* WRITTEN PROBLEM:
Rewrite the entries below with every "How do I perform" changed to "How can I perform" and nothing else altered.

* ENTRIES SUPPLIED:
:::

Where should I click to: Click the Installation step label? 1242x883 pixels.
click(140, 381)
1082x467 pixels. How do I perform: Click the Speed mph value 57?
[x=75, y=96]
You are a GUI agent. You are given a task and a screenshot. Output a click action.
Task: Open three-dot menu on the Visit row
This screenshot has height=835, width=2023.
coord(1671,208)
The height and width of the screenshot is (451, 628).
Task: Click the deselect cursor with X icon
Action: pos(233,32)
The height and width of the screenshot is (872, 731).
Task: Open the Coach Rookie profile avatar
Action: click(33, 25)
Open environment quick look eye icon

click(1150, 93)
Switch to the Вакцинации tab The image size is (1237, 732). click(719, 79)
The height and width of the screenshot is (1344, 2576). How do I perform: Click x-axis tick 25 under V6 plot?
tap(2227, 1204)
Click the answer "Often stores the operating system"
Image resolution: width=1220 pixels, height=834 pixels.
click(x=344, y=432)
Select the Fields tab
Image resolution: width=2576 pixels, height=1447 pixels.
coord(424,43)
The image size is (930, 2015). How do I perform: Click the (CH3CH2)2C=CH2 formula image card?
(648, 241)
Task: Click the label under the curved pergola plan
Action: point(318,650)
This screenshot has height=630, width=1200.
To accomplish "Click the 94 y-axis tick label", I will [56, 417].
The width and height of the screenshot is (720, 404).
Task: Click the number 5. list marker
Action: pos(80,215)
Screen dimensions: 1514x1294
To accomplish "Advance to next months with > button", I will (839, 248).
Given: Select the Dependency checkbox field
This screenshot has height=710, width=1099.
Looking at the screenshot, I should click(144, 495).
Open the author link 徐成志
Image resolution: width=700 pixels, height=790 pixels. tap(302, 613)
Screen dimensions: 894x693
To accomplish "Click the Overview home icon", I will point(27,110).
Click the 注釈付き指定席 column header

:::

* FINAL ANSWER:
Where should I click to: Click the Installation step label? 1242x883 pixels.
click(140, 381)
1082x467 pixels. How can I perform: Click the Speed mph value 57?
[x=75, y=96]
You are a GUI agent. You are given a task and a screenshot. Output a click action.
Task: Open three-dot menu on the Visit row
This screenshot has height=835, width=2023.
coord(1671,208)
The height and width of the screenshot is (451, 628).
Task: Click the deselect cursor with X icon
Action: pos(233,32)
The height and width of the screenshot is (872, 731).
Task: Open the Coach Rookie profile avatar
Action: click(33, 25)
Open environment quick look eye icon

click(1150, 93)
Switch to the Вакцинации tab The image size is (1237, 732). click(719, 79)
The height and width of the screenshot is (1344, 2576). How can I perform: Click x-axis tick 25 under V6 plot?
tap(2227, 1204)
Click the answer "Often stores the operating system"
Image resolution: width=1220 pixels, height=834 pixels.
click(x=344, y=432)
Select the Fields tab
Image resolution: width=2576 pixels, height=1447 pixels.
coord(424,43)
The image size is (930, 2015). How can I perform: Click the (CH3CH2)2C=CH2 formula image card?
(648, 241)
Task: Click the label under the curved pergola plan
Action: point(318,650)
This screenshot has height=630, width=1200.
To accomplish "Click the 94 y-axis tick label", I will [56, 417].
The width and height of the screenshot is (720, 404).
Task: Click the number 5. list marker
Action: pos(80,215)
Screen dimensions: 1514x1294
To accomplish "Advance to next months with > button", I will (839, 248).
Given: Select the Dependency checkbox field
This screenshot has height=710, width=1099.
Looking at the screenshot, I should click(144, 495).
Open the author link 徐成志
Image resolution: width=700 pixels, height=790 pixels. tap(302, 613)
Screen dimensions: 894x693
To accomplish "Click the Overview home icon", I will point(27,110).
Click the 注釈付き指定席 column header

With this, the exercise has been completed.